All this isn’t to say I didn’t have any objections to the film version. As I’ve mentioned, I found Maggie’s justification of seducing Skipper flimsy, the quick transformation of Brick unrealistic, and I also found the basement scene in the film boring (though I like the additions of Big Daddy’s hobo father and his legacy of love, and the part where Brick starts breaking things and Maggie runs to the basement but doesn’t go down the stairs, which I thought again showed Maggie’s recognition of her place). But that was really the only scene where I lost interest, whereas the abundant irrelevant chatter in the play version was often dull. Something I did really like about the play were all the parallels. I often put little annotations in my book, directing myself to “see page such-and-such” to point out repetitions or parallels between characters. I thought that was really well done on Williams’ part, and though I preferred how the characters were portrayed in the film, Williams did know how to write strong characters with depth.
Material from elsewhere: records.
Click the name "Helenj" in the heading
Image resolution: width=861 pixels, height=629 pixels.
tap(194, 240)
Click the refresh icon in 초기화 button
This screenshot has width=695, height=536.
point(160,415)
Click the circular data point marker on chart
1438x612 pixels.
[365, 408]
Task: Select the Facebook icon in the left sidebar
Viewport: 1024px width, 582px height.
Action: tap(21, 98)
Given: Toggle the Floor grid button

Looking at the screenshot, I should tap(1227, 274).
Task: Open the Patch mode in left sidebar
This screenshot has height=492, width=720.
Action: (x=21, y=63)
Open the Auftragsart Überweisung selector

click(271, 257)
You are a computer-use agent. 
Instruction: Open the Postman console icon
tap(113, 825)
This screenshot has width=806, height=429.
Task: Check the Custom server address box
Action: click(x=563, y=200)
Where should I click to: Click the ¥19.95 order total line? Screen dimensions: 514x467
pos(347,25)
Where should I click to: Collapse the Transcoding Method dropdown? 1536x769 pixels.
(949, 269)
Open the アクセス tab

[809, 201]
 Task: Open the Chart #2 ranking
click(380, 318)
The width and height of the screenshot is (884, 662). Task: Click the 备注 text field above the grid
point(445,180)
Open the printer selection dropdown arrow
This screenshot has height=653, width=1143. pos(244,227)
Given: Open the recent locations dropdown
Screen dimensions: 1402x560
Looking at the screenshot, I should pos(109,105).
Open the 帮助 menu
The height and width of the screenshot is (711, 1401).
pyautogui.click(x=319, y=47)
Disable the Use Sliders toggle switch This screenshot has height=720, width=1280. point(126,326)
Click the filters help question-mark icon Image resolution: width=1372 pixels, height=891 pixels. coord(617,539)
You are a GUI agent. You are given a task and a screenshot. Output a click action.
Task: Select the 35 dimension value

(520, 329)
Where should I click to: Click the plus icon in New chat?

I think that reading and watching both versions is valuable, if only for the sake of comparison and analysis. They both make for interesting character studies, if for different reasons. The story has never been the main attraction for me, but it’s really a great topic for a play, exploring the guilt of knowing that love for you was the reason for someone else’s suicide, wondering how to live with the mendacity and pretense of the world, the pain of such devotion to unrequited love, the commitment to living like a cat on a hot tin roof.